* **GIVEN PASSAGE**
-- -- --
Mutilating Vohwinkel Palmoplantar Keratoderma without Deafness
|Disease group||Keratinization disorder|
|DISEASE NAME||MUTILATING VOHWINKEL PALMOPLANTAR KERATODERMA WITHOUT DEAFNESS|
|Synonymous||Loricrin Keratoderma; Camisa’s syndrome; Variant Vohwinkel’s syndrom|
|Gene (s)||Loricrin (152445)|
Mutilating Vohwinkel palmoplantar keratoderma (PPK) without deafness, or Loricrin keratoderma, is a rare autosomal dominant disorder of keratinisation characterized by a diffuse transgredient honeycomb keratoderma with annular constrictions around digits (pseudo-ainhum), accompanied by a mild generalised ichthyosis. The disease is caused by mutations in the gene encoding loricrin, a glycine-rich cornified envelope protein.
Infants may be born with generalized desquamation, and a collodion baby has been reported. The ichthyosis is generally mild and may pass unnoticed. During childhood, a rugose keratoderma develops which gradually extends in confluence with a “honeycomb” pattern. The edges of the keratoderma are diffuse. Cicatricial bands may develop around digits (pseudo-ainhum) sometimes resulting in autoamputation. This can result in impaired manual dexterity and impaired mobility. Less prominently, knuckle pads and warty keratoses have been reported.
The assembly of cornified cell envelopes during terminal differentiation of keratinoctyes is a complex multistage process. Sequential deposition of involucrin, loricrin, small proline rich peptides and cellular lipids and incorporation of numerous other components leads to a gradual increase in envelope thickness and rigidity. Mutations in the glycine-rich cornified envelope protein, loricrin, cause this disorder. Several different single nucleotide insertions have been identified in this gene, with all shifting the reading frame and leading to expression of an abnormal protein with a foreign, arginine-rich C-terminal peptide containing nuclear recognition signals. The mutant protein is transported to the nucleus, where it can be identified from the upper spinous layer upwards, and is thought to interfere with the regulation of cornification, resulting in hyperkeratosis.
-- -- --
[Extracted data entries]
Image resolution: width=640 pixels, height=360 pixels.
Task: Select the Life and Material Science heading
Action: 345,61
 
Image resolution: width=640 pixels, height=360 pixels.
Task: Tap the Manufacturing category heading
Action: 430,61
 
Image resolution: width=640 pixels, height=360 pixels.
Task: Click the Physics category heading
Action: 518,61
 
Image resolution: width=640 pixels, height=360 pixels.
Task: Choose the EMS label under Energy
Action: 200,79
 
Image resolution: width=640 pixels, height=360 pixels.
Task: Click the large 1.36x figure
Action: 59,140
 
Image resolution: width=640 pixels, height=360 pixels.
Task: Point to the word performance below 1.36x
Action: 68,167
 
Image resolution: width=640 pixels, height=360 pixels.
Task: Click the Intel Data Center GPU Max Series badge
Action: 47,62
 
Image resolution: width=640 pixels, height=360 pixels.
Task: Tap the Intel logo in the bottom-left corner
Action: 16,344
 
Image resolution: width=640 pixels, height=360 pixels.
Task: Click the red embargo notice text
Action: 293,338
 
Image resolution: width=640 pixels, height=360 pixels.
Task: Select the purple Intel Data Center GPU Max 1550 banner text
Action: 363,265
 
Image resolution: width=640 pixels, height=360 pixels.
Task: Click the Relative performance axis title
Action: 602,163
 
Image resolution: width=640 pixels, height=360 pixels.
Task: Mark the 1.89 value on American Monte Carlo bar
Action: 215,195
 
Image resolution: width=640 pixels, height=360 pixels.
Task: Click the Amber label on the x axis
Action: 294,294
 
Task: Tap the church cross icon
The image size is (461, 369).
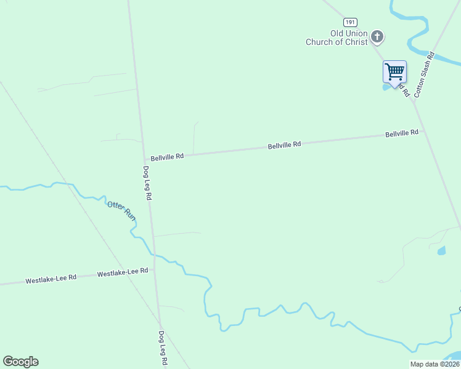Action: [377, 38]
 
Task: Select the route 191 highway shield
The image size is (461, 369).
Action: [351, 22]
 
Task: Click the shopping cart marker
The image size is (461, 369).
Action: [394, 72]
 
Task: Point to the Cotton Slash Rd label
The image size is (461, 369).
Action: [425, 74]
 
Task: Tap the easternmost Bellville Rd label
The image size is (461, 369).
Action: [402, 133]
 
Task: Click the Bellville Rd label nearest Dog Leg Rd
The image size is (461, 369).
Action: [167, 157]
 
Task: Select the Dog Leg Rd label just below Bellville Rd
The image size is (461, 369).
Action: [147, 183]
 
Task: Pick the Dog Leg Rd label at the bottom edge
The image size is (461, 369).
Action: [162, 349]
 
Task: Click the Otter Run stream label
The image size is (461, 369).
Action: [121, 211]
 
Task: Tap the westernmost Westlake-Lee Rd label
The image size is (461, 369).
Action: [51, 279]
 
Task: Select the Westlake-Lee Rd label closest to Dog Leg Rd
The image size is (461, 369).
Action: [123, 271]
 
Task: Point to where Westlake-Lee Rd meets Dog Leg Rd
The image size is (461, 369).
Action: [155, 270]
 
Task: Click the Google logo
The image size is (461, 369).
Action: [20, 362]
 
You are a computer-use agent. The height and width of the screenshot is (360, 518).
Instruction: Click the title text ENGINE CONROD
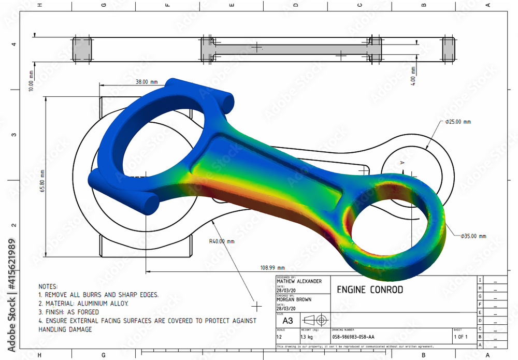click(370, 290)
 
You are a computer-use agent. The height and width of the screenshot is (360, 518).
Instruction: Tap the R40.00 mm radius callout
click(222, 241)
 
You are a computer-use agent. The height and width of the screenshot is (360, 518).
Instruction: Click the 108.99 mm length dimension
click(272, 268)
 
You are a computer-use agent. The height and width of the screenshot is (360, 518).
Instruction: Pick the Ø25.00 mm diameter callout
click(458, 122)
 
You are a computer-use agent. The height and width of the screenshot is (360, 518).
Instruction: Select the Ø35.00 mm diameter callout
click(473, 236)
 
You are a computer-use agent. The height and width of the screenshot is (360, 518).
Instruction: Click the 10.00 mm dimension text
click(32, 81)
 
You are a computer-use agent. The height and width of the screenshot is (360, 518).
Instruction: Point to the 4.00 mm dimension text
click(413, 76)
-- -- --
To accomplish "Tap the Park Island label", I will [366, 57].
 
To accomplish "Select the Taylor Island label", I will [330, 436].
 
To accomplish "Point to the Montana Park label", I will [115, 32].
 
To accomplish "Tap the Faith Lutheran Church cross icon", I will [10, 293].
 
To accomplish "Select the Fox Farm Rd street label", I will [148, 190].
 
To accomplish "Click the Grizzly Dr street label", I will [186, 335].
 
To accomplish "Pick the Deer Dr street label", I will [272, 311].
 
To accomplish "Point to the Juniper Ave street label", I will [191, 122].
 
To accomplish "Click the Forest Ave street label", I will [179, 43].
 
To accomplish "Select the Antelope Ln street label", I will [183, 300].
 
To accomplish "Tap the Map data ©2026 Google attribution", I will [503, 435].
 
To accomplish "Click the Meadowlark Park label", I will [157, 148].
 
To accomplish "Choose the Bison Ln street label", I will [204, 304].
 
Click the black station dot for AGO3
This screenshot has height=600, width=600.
-- -- --
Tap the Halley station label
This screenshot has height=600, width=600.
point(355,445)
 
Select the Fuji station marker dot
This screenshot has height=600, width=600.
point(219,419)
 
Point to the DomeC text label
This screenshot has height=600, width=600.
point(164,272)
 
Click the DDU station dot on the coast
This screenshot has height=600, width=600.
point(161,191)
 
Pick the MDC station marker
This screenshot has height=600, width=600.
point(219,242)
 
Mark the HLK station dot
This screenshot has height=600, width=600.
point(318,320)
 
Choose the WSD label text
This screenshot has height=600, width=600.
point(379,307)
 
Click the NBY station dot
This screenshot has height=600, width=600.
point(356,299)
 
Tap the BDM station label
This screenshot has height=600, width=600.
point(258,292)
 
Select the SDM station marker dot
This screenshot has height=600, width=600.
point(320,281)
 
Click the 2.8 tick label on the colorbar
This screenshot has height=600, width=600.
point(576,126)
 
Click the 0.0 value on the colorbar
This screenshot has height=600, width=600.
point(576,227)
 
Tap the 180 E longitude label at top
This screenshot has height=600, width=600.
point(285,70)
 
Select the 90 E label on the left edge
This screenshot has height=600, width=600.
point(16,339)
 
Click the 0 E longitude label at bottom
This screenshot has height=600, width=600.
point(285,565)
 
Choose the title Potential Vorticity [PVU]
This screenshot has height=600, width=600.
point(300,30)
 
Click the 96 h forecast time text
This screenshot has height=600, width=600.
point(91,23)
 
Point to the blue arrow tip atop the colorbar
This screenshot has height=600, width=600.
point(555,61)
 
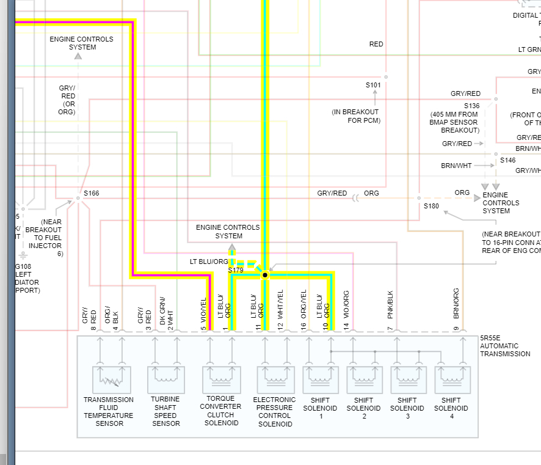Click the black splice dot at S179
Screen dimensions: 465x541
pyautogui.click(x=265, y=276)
-- -- --
* **ASSIGNMENT 1**
Answer these from the keratoderma text:
(a) How is the disorder inherited?
(b) What unusual newborn presentation has been reported?
(c) What kind of C-terminal peptide does the abnormal loricrin protein carry?
* **ASSIGNMENT 2**
Give a continuation of the keratoderma text, starting after its final sentence.
These entries were taken from a separate source.

* **YOUR RESPONSE 1**
(a) It is inherited in an autosomal dominant pattern.
(b) A collodion baby has been reported.
(c) It carries a foreign, arginine-rich C-terminal peptide containing nuclear recognition signals.

* **YOUR RESPONSE 2**
The diagnosis of Mutilating Vohwinkel PPK without deafness is based on clinical assessment of the typical honeycomb keratoderma, the presence of pseudoainhum and ichthyosis. Histopathology demonstrates the presence of retained nuclei in the thickened stratum corneum. Immunoelectron microscopy shows the presence of aberrant loricrin in these nuclei. Molecular analysis is performed on the coding region of the loricrin gene.
Emollients and keratolytics may help keratoderma in milder cases. Regular paring of palmoplantar hyperkeratosis can be locally beneficial. Oral retinoids (acitretin 25-35mg/day) makes the keratin more flexible and less pronounced without complete clearing, but treatment is often unsatisfactory and may be associated with side-effects. The pseudo-ainhum may require surgical intervention in order to prevent autoamputation.